In Kris Bertin’s debut short-story collection, a character’s father is “doing twenty years in Dorchester,” a Nova Scotia penitentiary. Drunk and high on schizophrenia drugs, the man’s son walks around Barrington Street in Halifax, “yelling and in a panic.”

Quite a few of the scammers, drifters and general losers in “Bad Things Happen” should be jailed or at least reported to authorities.

Despite the darkness, the 10 stories by this Halifax bartender make captivating reading. It’s hard to turn away from bad things when an author’s prose seduces you, and when he understands the world he’s dramatizing. “I’d made it through a real rough patch,” one story begins. Another starts, “Let’s say you’re a tough guy.” Still another, “There are two kinds of emptiness. The one I had, and the one I needed.” What follows reflects a mind gradually learning that various psychological and emotional problems are unsolvable.

In addition to Halifax, the bad, eerie things that Bertin describes take place in Montreal and in rural towns with little to recommend them.

In Onecdaconis, the Carnation store at the Esso truck stop is the place to socialize. Enamored of “hunky” Jason Parvis, a middle-aged Esso employee, two curious teenage girls break into his house, then regret what they find. In “The Narrow Passage,” garbage men on a rural route allow the Cliftons to leave whatever they want by the roadside, items that would be “unhaulable everywhere else.” “Their brains are scrambled,” Gene says of the family. His partner finds how deranged the Cliftons are when he refuses to take their swing set to “the sorting centre.”

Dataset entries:
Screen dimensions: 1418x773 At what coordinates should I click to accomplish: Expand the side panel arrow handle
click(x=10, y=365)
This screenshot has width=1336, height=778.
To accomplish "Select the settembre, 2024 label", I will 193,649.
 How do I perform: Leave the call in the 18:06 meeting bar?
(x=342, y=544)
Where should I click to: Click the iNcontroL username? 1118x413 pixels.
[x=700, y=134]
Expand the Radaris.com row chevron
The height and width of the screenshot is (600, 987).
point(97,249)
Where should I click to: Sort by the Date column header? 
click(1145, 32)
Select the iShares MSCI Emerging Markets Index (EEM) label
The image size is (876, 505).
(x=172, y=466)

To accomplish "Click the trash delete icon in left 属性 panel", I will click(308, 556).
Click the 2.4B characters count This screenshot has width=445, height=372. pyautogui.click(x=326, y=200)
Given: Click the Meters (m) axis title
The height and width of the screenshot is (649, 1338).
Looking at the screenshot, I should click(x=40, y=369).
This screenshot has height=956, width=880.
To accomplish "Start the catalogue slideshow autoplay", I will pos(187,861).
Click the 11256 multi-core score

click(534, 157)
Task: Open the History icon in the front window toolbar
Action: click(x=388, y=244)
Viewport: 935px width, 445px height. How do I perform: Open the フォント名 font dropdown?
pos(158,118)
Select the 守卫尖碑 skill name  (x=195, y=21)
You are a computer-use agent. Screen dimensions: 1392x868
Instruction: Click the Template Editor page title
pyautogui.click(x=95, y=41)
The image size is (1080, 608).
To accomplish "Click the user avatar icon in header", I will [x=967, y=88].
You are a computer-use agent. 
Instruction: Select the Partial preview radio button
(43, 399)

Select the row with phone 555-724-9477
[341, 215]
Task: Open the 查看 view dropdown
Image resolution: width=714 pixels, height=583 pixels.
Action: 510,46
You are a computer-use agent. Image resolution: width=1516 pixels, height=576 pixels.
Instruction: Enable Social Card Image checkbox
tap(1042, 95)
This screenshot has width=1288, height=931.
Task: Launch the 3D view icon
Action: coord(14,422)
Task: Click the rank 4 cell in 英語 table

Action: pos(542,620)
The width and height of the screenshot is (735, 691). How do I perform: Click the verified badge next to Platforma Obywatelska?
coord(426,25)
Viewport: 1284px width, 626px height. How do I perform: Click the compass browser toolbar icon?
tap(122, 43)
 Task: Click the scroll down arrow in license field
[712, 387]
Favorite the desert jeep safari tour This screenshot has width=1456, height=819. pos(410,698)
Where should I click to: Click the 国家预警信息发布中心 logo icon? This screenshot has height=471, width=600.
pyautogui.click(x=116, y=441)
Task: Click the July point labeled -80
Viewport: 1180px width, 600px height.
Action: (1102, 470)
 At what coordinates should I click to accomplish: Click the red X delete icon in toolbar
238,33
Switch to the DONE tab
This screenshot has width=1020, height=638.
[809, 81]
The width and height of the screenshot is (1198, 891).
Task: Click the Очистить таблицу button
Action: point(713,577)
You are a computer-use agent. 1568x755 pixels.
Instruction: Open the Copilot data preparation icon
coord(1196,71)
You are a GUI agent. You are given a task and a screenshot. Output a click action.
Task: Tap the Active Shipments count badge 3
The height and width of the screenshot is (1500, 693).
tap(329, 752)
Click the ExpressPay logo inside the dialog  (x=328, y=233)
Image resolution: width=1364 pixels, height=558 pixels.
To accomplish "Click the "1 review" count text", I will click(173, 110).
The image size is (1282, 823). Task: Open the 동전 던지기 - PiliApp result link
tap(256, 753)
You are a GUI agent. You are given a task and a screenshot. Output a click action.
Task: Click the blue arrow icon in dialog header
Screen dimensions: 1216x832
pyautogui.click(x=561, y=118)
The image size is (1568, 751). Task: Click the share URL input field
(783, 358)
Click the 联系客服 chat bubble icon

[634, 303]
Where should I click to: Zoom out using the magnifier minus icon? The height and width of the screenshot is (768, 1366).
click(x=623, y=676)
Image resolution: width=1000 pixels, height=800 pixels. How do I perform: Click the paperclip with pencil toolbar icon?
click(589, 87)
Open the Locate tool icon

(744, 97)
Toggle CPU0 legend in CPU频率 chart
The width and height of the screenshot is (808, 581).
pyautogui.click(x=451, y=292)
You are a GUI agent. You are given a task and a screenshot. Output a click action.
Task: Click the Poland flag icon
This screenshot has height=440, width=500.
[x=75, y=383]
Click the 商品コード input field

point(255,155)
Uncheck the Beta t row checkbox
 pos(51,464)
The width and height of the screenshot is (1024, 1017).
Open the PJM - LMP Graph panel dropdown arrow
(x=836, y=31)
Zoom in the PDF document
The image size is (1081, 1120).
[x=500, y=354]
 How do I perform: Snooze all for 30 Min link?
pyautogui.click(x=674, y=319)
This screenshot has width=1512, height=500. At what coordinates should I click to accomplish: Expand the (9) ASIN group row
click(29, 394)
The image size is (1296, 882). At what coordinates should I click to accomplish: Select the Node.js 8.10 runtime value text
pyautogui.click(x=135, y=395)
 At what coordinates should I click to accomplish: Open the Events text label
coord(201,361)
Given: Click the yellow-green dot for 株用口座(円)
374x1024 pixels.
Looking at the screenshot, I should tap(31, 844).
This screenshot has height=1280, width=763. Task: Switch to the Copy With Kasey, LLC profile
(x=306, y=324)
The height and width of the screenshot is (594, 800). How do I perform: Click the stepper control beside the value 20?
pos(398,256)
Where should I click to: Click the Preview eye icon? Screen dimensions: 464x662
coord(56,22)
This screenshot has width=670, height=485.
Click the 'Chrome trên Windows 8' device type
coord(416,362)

● WHAT YOU ARE ASKED TO DO: In the review of Bertin's story collection, rewrite the stretch from "Despite the darkness, the" through "to recommend them.", swapping "captivating" for "gripping".

● EXERCISE RESPONSE:
Despite the darkness, the 10 stories by this Halifax bartender make gripping reading. It’s hard to turn away from bad things when an author’s prose seduces you, and when he understands the world he’s dramatizing. “I’d made it through a real rough patch,” one story begins. Another starts, “Let’s say you’re a tough guy.” Still another, “There are two kinds of emptiness. The one I had, and the one I needed.” What follows reflects a mind gradually learning that various psychological and emotional problems are unsolvable.

In addition to Halifax, the bad, eerie things that Bertin describes take place in Montreal and in rural towns with little to recommend them.